相続における遺言は必ず効力ではない?税金や相続に不満が出た場合は?

遺言を残しておけば、自分が思い描く理想の相続が出来ると考える人はとても多いです。
しかし、実際にはすべての財産相続を書いていたとしても、それが必ずしも効力があるとは言い切れません。
それは、相続人同士で話し合いを行い、全員の意見が一致すれば遺言を変えることが出来るからです。

・相続人が全員同意すれば遺言を変えられる!?
財産の相続は土地や建物などの金額によって、納付しなければならない税金も違ってきます。
仮に、遺言に長男に土地と不動産を相続させ、現金や預貯金などは子供2人で半分ずつ相続したとします。
この場合は他の相続人は現金や預貯金の1/2の財産を分割で相続することになります。
となると、当然長男が相続する財産が増えてしまうので、納付しなければならない税金は長男の方が圧倒的に多くなってしまいます。
長男はそんなに相続税の税金を納付したくないといい、他の相続人ももっと財産が欲しいと考え意見が一致する場合は、遺言通りに事を運べなくなってしまいます。

・遺言を変える場合は分割協議で相続する財産を決める!
相続人同士が遺言を変えたいと考えたときは、遺言に何と書かれてあったとしても子供たちの意思によって遺言を変更できます。
この場合は、長男は税金の額を減らしたい、他の相続人となる人はもっと財産が欲しいと考えているので、分割協議によって土地と建物を長男に相続させ、現金や預貯金を他の相続人に相続させることが出来ます。
分割協議で2人の相続人が合意すれば遺言は無効となり、分割協議で決めた財産を個々に相続することになります。
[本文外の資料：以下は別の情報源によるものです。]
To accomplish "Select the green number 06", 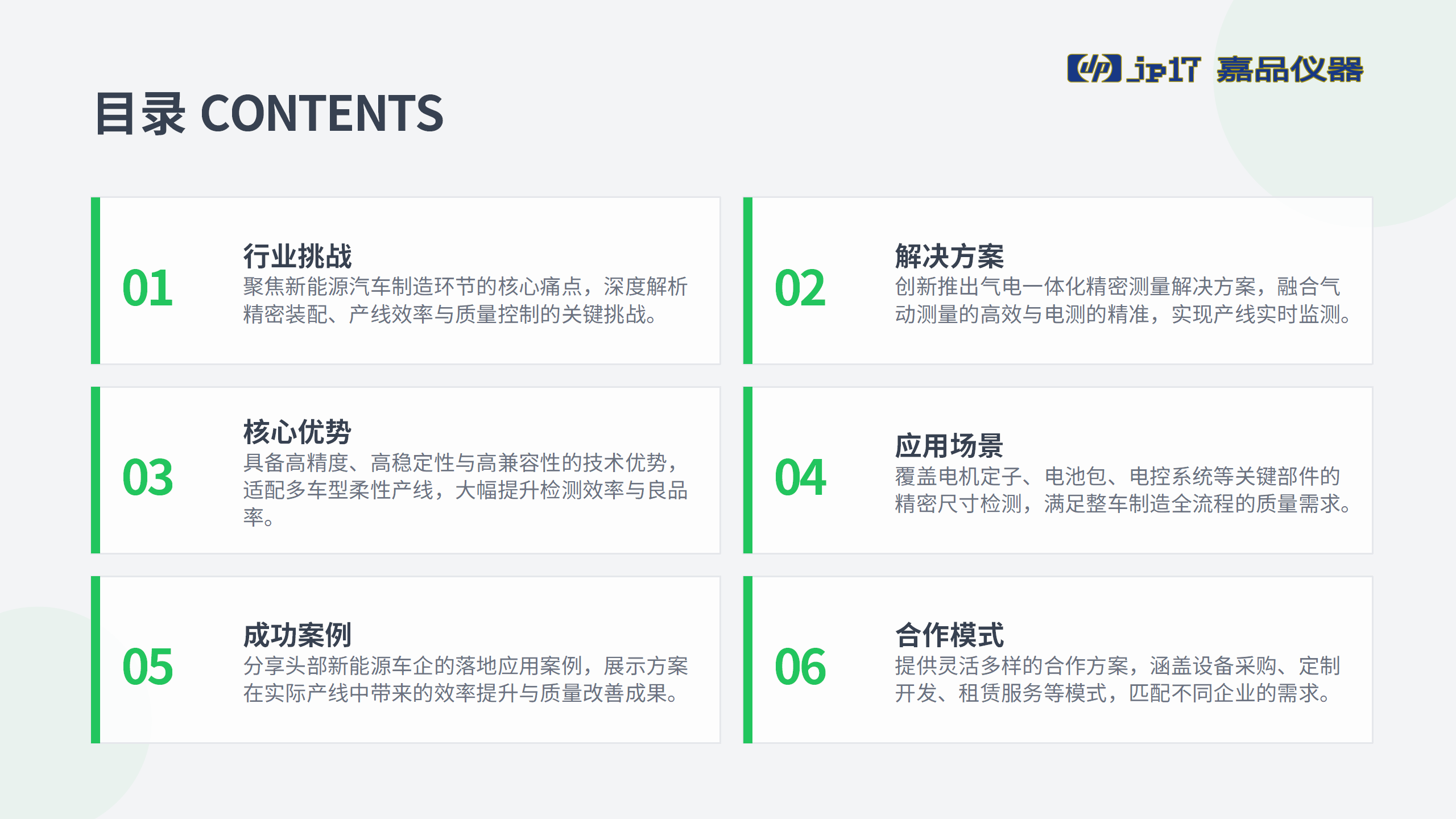I will click(x=800, y=667).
なので、遺言を書くときはどうしても長男にこれだけは相続させたいというものを書き留め、全員の相続人に分け隔てなく財産を相続させた方が、一人一人の納付する税金も少なくなり、自分の意思も尊重される遺言になるのではないかと考えられます。
相続人に対して相続する金額が異なると、全員一致による遺言の変更が行われてしまう可能性もあるので注意しましょう。